- Task prompt: Could you please find each line in the records that contains the word "Sales" and copy it?

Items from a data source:

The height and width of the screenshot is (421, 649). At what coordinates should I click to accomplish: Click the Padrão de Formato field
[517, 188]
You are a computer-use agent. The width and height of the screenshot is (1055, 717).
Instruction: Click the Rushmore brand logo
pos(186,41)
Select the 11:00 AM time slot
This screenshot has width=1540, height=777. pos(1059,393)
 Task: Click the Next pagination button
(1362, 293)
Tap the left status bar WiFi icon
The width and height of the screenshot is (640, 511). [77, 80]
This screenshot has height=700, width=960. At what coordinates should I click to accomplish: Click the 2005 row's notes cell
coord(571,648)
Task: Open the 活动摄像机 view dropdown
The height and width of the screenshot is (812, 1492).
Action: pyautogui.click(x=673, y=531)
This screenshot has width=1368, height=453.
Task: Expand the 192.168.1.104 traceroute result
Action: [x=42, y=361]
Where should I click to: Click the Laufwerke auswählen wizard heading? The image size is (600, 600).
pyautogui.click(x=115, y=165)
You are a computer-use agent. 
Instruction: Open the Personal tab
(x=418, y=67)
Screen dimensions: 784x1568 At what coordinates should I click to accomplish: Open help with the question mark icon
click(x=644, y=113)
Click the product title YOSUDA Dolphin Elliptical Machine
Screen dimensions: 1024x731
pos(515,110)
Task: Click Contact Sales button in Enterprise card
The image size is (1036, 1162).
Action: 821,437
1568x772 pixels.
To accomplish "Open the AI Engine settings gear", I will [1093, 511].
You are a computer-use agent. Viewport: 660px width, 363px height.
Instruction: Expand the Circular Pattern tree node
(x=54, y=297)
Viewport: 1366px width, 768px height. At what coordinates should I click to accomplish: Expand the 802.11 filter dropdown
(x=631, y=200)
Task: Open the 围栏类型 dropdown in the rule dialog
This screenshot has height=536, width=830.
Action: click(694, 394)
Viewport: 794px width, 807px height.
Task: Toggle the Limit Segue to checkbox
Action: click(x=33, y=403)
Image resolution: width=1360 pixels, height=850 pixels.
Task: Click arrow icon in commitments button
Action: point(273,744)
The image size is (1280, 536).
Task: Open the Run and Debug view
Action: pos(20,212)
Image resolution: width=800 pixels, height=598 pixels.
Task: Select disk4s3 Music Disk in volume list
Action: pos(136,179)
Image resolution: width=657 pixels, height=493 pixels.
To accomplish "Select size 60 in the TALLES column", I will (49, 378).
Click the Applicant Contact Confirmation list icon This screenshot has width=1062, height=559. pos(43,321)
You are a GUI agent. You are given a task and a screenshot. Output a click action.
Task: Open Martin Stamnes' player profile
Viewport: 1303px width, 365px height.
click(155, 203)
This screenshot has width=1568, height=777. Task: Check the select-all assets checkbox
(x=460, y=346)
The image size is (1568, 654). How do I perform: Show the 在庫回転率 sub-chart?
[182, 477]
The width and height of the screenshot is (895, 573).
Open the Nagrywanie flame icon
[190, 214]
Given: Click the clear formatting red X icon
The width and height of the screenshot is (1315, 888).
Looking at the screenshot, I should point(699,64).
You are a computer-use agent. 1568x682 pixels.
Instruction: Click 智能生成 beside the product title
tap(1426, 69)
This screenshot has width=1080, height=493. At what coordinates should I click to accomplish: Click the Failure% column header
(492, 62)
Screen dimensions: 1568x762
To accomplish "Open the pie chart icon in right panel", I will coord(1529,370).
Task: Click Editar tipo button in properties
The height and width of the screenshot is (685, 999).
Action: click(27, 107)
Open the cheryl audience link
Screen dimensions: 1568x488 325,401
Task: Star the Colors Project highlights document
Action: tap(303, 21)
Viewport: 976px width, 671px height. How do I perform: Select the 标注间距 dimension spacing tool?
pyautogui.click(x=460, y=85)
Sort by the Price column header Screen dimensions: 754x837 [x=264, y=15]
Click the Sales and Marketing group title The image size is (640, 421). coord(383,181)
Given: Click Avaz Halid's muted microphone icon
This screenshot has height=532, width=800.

- Response:
Task: Click Contact Sales button in Enterprise card
Click the Sales and Marketing group title The image size is (640, 421). coord(383,181)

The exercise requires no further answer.